First, there is a simple, practical reason: Hex IDs are almost unique, but E-Mail IDs are not -- and in the age of widespread use of both RSA and DH/DSS keys, you are safer in assuming that some E-Mail IDs will be duplicated on any given key-ring. If you are using one of the functions which take a single Key ID as a parameter -- spgpKeyDisable, for example -- and there are two keys with the same E-Mail ID (one RSA, one DH/DSS), you will not be able to disable the RSA key because of the way PGP sorts keys, which is DH/DSS-first. The function will only be able to find the first single key matching the E-Mail ID, not the second. The moral is that even when you are not encrypting, it is important to be specific about which key you are using, and the best way to do that is with a Hex ID.
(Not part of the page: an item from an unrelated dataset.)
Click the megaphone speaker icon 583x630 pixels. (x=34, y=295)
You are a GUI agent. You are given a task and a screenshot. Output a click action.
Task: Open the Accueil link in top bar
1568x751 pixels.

Use of an E-mail ID also involves serious potential security risks.
Test this yourself: take the "test key" that comes with SPGP and add another name to the key, using the e-mail address from your own key. Now use the VB5 sample application to encrypt some text to your public key (using your e-mail address as an E-mail ID), and use PGP's client to decrypt the output. You'll see "<test@test.key>" on the recipients list. Now, think of how a Bad Guy could use this to compromise your user's security. (If you can't think of a way, I've written a simple scenario to illustrate the point.)
How you can avoid this scenario? Use Hex IDs only. Start by extracting the primary User IDs from the local ring via spgpKeyRingID or spgpKeyRingToFile, extracting from those strings the E-mail ID and Hex ID for each key. Associate these in whatever way you prefer -- in a table, in a record, etc. Then, rather than asking the user for an e-mail address, show (a la PGPKeys) a list of available User IDs and let the user select recipients. (This also prevents "key not found" errors by limiting the choices to keys you know are on the local ring.) When the user selects a User ID, you use the associated Hex ID as the function parameter.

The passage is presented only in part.